According to the UN Convention to Combat Desertification, between 70-90 percent of the Arabian Peninsula is under threat of desertification.

Saudi Arabia is among the countries in the MENA region projected to be hit by a significant increase in mean air temperature and extreme heat before the end of the century.

The IPCC did not examine the expected impact of climate change on specific countries but split the planet into several different regions.

According to the IPCC, the MENA region was split into five areas: the Mediterranean (which includes Turkey, Lebanon, Israel etc); North Africa; Sahara; Arabian Peninsula; and West Central Asia (which includes Iraq and Iran.)

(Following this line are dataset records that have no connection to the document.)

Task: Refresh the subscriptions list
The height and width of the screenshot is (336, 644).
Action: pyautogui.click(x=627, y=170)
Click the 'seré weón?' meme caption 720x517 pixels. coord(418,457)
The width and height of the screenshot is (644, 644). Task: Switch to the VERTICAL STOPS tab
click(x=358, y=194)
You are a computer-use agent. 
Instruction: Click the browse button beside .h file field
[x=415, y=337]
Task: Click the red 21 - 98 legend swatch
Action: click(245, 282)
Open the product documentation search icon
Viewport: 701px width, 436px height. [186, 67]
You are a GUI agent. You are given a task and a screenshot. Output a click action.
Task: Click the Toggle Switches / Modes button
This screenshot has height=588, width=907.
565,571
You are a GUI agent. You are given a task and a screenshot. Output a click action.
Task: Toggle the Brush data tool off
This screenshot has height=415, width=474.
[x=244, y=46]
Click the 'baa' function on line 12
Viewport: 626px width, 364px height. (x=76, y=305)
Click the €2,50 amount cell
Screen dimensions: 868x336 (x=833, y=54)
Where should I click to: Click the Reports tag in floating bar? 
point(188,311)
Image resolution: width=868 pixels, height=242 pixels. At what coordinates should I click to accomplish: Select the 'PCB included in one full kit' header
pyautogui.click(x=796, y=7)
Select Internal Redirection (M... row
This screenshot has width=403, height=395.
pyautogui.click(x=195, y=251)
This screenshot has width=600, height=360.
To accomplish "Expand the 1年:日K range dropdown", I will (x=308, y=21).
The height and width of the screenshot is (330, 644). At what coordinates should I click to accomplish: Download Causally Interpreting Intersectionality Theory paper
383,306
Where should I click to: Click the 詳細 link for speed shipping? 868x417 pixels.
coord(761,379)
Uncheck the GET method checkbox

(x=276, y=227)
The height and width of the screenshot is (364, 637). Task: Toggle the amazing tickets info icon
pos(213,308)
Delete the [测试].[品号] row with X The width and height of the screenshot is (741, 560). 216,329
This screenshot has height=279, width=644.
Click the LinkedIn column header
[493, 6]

According to the conclusions of the IPCC report – signed by 234 scientists from around the world – the region, along with the rest of the planet, is expected to reach average temperatures that are 1.5 degrees warmer than a pre-industrial baseline by 2040.

Long list of consequences

The report lists a multitude of consequences as a result of extreme heat, ranging from its impact on human health - a shift in the inoculation rate for disease, the exacerbation of respiratory difficulties, and an inability to relieve the human body from heat stress during the night time - to its effect on crop yields and livestock mortality, and even buildings, nuclear electricity plants and transport.

In North Africa, the report stated that scientists had "high confidence" that heatwaves and deadly heat stress would drastically increase by the end of the century. Cold spells and frost days by consequence would be less likely.

"It is very likely that temperatures will increase in all future emission scenarios and all regions of Africa. By the end of the century, all African regions will very likely experience a warming larger than 3°C", read the report.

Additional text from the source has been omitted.